In practice, implementations vary. Some use port 647 on both sides. Some use 647 for the primary server and 847 for the secondary. The distinction matters for firewall rules: you need to allow whichever ports your specific DHCP implementation uses.
The Protocol That Never Standardized
The DHCP Failover Protocol draft went through twelve versions between 1998 and 20034. It described the message formats, the state machines, the security considerations. Implementers built it into ISC DHCP, Microsoft DHCP Server, and other major implementations.
Then the draft expired. The working group moved on. The specification was never published as an RFC.
This is genuinely unusual. Normally protocols get standardized before they see widespread deployment, or they remain proprietary vendor extensions. DHCP Failover occupied a strange middle ground—detailed enough that different vendors could interoperate, public enough that everyone could implement it, but never formally blessed as a standard.
Why did it never become an RFC? The draft had known issues. The state machine was complex. Security was bolted on rather than built in. There were concerns about split-brain scenarios where both servers think they're primary.
But by then, it was already deployed. Networks depended on it. The imperfect protocol that actually existed beat the perfect protocol that might someday be written.
Modern Usage
DHCP Failover on port 847 remains common in enterprise networks. Windows Server DHCP implements its own variant (documented in [MS-DHCPF], Microsoft's protocol extension documentation). ISC DHCP supports failover based on the draft specification. Cisco, Infoblox, and other network vendors provide implementations.
For IPv6, a new effort began: draft-ietf-dhc-dhcpv6-failover-protocol attempted to learn from IPv4's experience and create a cleaner specification5. That draft also expired without becoming an RFC.
Security Considerations
The original DHCP Failover draft included support for TLS and TSIG for authenticating the connection between failover partners. In practice, many deployments skip authentication entirely, assuming the two servers sit on a trusted management network.
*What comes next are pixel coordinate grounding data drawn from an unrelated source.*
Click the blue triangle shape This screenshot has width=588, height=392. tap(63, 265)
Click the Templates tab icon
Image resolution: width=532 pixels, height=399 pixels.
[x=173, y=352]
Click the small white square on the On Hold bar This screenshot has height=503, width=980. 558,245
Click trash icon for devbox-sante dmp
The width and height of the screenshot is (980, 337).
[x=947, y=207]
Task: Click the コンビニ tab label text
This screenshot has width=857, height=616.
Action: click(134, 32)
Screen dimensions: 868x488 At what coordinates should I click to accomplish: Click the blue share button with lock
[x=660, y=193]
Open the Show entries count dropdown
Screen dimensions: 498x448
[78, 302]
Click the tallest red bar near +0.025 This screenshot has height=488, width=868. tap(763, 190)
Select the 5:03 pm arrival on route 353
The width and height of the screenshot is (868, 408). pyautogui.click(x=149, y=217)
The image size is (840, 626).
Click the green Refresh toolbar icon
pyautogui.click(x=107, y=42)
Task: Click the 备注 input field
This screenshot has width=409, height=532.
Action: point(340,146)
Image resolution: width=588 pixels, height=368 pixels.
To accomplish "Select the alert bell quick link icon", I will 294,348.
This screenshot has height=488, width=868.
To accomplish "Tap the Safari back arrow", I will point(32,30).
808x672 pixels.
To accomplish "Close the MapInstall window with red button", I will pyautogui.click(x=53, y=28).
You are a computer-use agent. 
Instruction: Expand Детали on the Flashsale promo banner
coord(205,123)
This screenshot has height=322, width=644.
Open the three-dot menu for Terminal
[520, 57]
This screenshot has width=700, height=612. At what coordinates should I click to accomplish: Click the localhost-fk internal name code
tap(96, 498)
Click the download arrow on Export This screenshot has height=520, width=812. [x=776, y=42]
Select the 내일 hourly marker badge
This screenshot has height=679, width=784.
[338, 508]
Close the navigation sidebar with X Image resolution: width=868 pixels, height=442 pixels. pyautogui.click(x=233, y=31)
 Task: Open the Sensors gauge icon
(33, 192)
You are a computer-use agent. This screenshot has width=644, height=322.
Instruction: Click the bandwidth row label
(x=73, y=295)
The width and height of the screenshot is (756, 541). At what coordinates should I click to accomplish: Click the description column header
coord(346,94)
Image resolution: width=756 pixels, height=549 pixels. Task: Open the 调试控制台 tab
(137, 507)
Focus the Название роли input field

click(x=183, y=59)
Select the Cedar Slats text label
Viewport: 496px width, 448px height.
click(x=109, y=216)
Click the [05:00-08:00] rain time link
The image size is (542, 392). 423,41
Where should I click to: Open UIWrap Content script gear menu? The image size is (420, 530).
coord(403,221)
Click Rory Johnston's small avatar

This is risky. An attacker who can inject packets on port 847 can corrupt the entire DHCP lease database, causing address conflicts across the network. If you're running DHCP Failover, ensure the connection between partners runs over a network segment that untrusted devices cannot access.
Checking Port 847
To see if port 847 is active on your system:
If you see a listening service, check your DHCP server configuration to confirm it's part of a failover pair.
Related Ports
- Port 67 — DHCP server receives client requests here
- Port 68 — DHCP clients receive server responses here
- Port 647 — Also assigned to dhcp-failover, used by some implementations
- Port 546/547 — DHCPv6 (IPv6 equivalent of DHCP)
Why This Matters
Port 847 represents something important about how the Internet actually evolves. Sometimes messy, working solutions get deployed before clean, standardized ones arrive. Sometimes the standardized solution never arrives at all.
The protocol running on port 847 isn't perfect. It was never officially blessed. But it works. It's kept networks running for more than two decades. Every IP address your company's laptops received while the primary DHCP server was being patched—port 847 made that possible.
The Internet is full of these pragmatic compromises. Standards that never standardized. Specifications that lived as drafts forever. Protocols that work well enough that no one bothered to fix them properly.
Port 847 is one of them. And your network probably depends on it.